Exercise input →

────────────────

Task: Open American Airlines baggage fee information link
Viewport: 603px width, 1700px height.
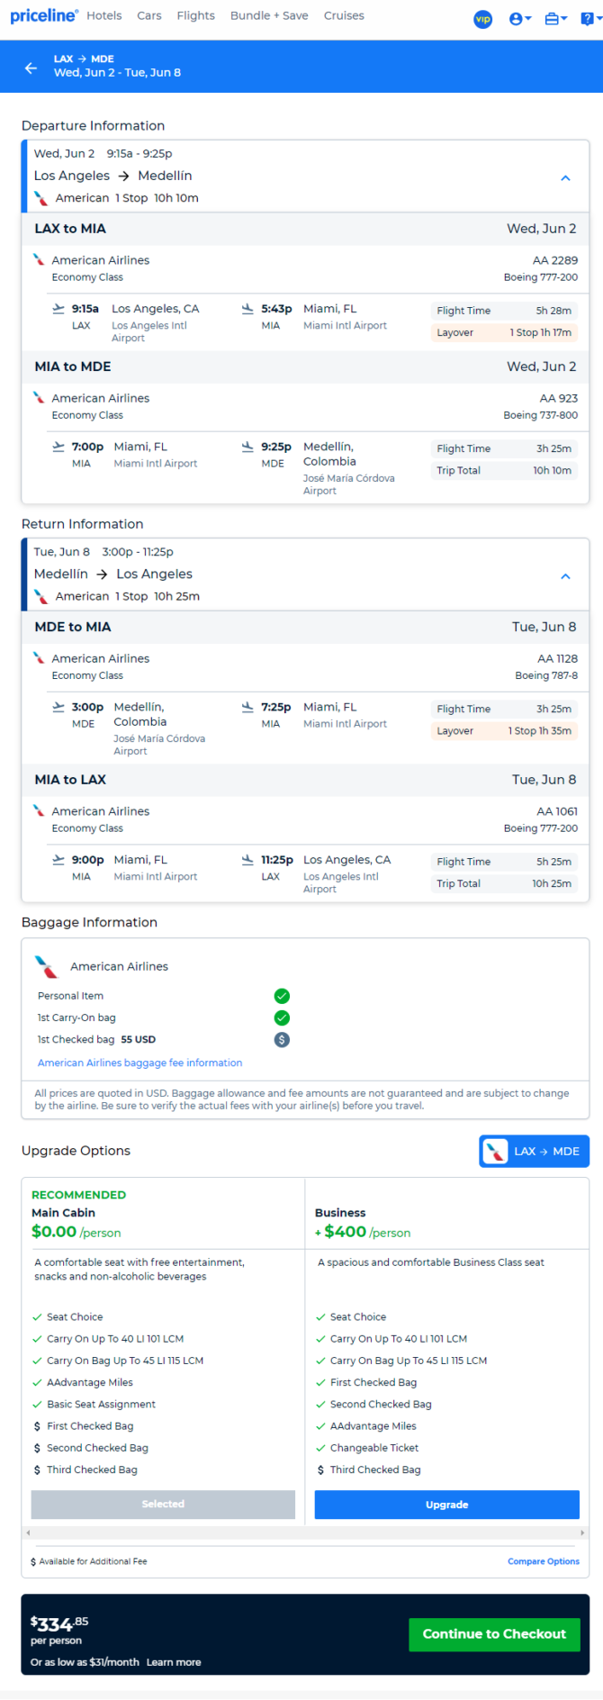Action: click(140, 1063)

────────────────

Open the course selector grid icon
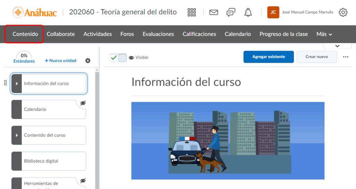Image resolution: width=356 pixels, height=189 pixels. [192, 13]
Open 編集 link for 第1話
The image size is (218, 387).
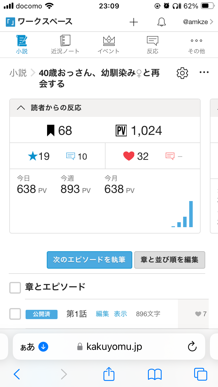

────────────────

What is required → Check each line of the records for the word "link" and extract those that contain it.

Written answer →
Task: Open American Airlines baggage fee information link
Open 編集 link for 第1話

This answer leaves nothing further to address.